Do note what I am saying here is my own view, I am not insulating any view of the merits or lack of the valuation method.
PE and PB are child play when u look at reproduction cost basis, DCF, DDM, ROIC, WACC, EV etc...
The convention wisdom is used a range of valuation metrics for the right category of investment.
What do I mean?
If u doing asset play, most probably u need to break down all the balance sheet, look at intangibles etc, look at reproduction cost ( see B's blog post)
If u want stable yield, then FCF, DCF, DDM, etc
So what is my point?
I think it is important to have a story backed by numbers and not a story of numbers.
Why? Because numbers are highly dynamic, fluid. It is the story ( moat analysis, business anaylsis that is more stable)
Is a business a lousy business just because it has a few quarters of poor results? Is the business doom to ridiculous valuation just because the industry outlook is bleak?
Be careful of extrapolation pitfall. When a company is doing well, analysts like to extrapolate that it will continue to grow, just read aerospace analysis just 6 months ago. Similarly, when a sector is not doing well, analysis like to extrapolate the downward trend too.
Not that it is wrong to know a industry outlook, but it is of vital
Important to realised that good news is negatively correlated with valuation. Vice versa.
A company, or a good one, with moat, do not disappear because it is facing business challenges.
Yes, profits might plunge and if u are purely looking at numbers, you will think hey, the valuation is not that fantastic.
But, when the news is good and the profit soaring, the valuation will be not fantastic too. The only time to get fantastic valuation is during severe bear, like the AFC or GFC, but by then, u need not valuation method. Like uncle temperament said: put up a dart board with solid blue chips ( strong balance sheet and still eking profits) , close your eyes and throw your darts. Keep your balls with you and buy. By then, all that is needed is capital and balls, not so much knowledge.
When market is not at a bear, then valuation method is important. But the business is of paramount importance. The business makes the numbers, not the other way round. People make the business.
So, when I look at a business. I only ask the following.
Is balance sheet strong?
What is the yield?
How sustainable is the yield?
What is the foreseeable growth? ( growth can compensate yield, SPH need higher yield as growth is missing as compared to SSC)
Can I average down with balls intact when correction happens?
These are the broad questions.
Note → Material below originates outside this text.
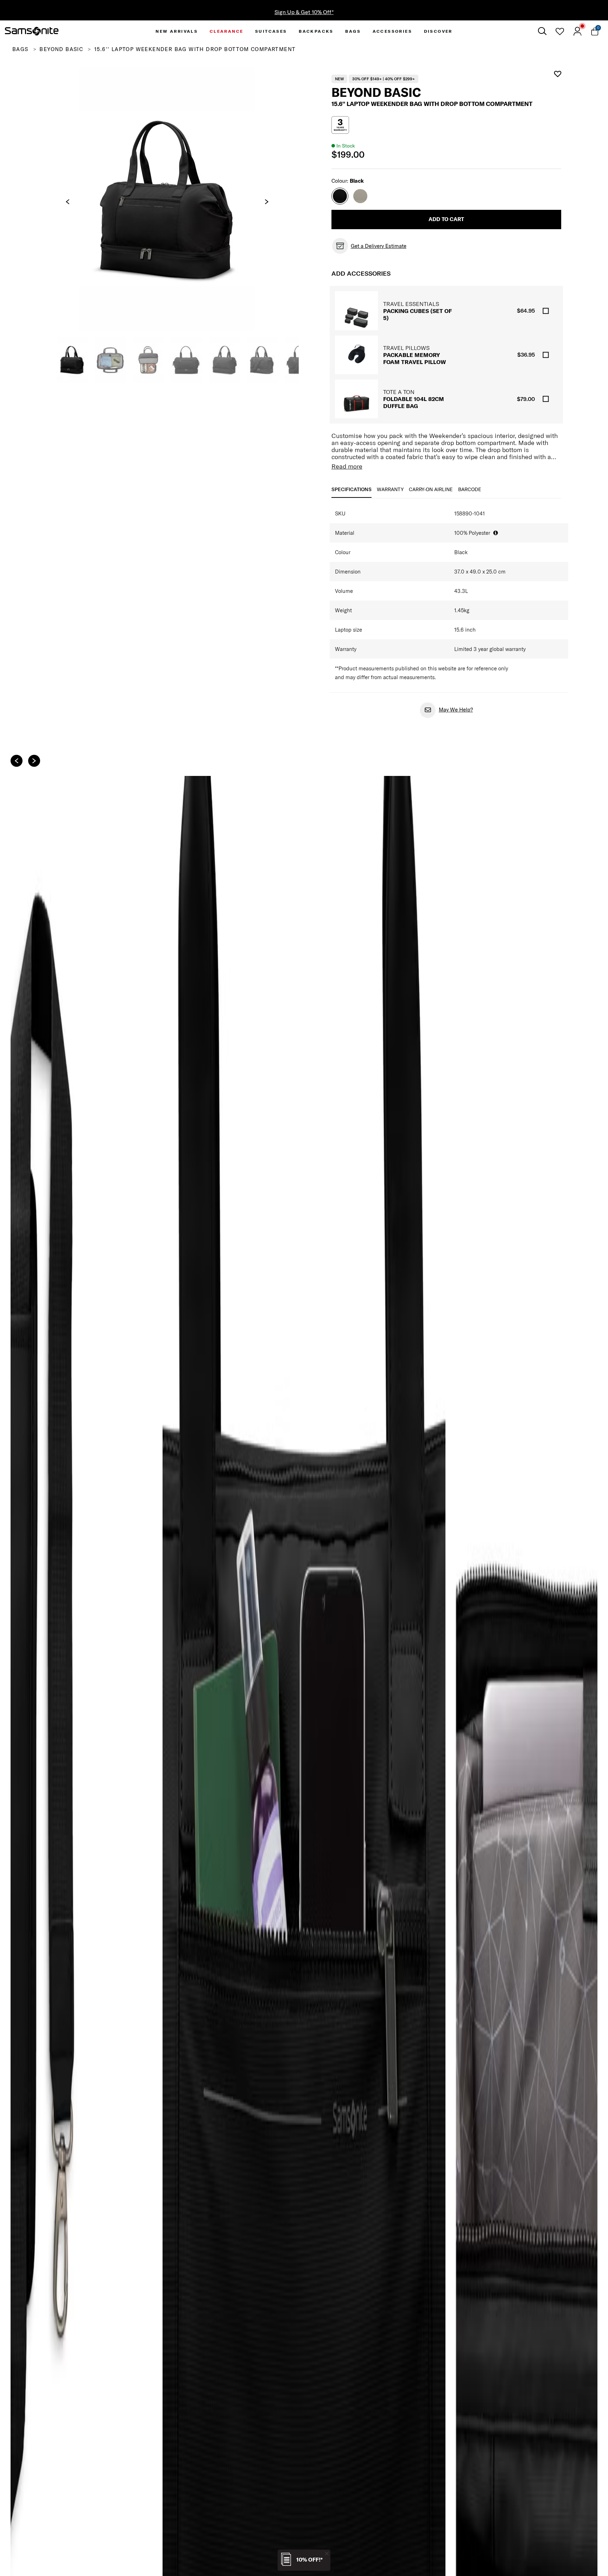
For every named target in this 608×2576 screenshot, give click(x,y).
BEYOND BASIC (61, 49)
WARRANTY (390, 489)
To answer these questions, you need numbers but also qualitative analysis which is equally important, such as customers analysis, competitors analysis.
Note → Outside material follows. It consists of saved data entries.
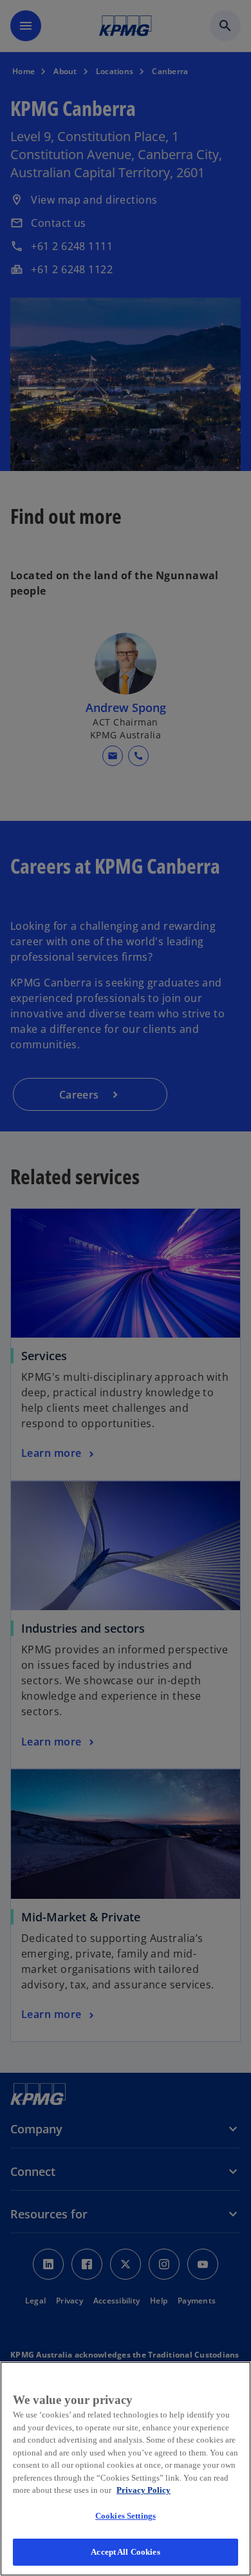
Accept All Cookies (125, 2552)
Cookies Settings (125, 2516)
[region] (125, 2468)
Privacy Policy (143, 2490)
After looking at this, I ask myself, what is the bad case scenario yield? Worst case means bankrupt. Look long term.
E.g. Lee metals. Iron ores and steel
Price is falling off the cliff, next quarter of it is still making profits, ( which I strongly believed it will, although margins might suffer) mean it should do ok in a competitive commodity environment, at least until 2020 with the boom of construction In singapore. Assume 1.5-2 cents dividends, yield is very decent. Multiple it by 5 years. What is the MoS for capital loss? And that price if dividend is maintain, what yield are one looking at?
U might think then one might be better off buying bonds which guaranteed 3-4% and long term CARG of 30-40% in a decade.
In equities, I plan to not loss money, and hopefully in the process, pick up some bonus.
My way might not beat the bonds or index investing. But I am comfortable with it, and I find company prospecting interesting and intellect stimulating. By analysis on company also go thro LDMR and in particularly the number part. The qualitative part is what intrigue me now.
For example, when I am reading Keppel, MTQ, SCI, Sembmarine, i go straight to the business analysis and review than mugging the numbers. What is their strategy? What are their new products, what are their views?
The new CEO of Keppel is less forthcoming than MTQ in details is how I feel when I read their AR.
In short, look beyond numbers. Numbers are more misleading than reading a story with numbers. Numbers do not make a story, words do.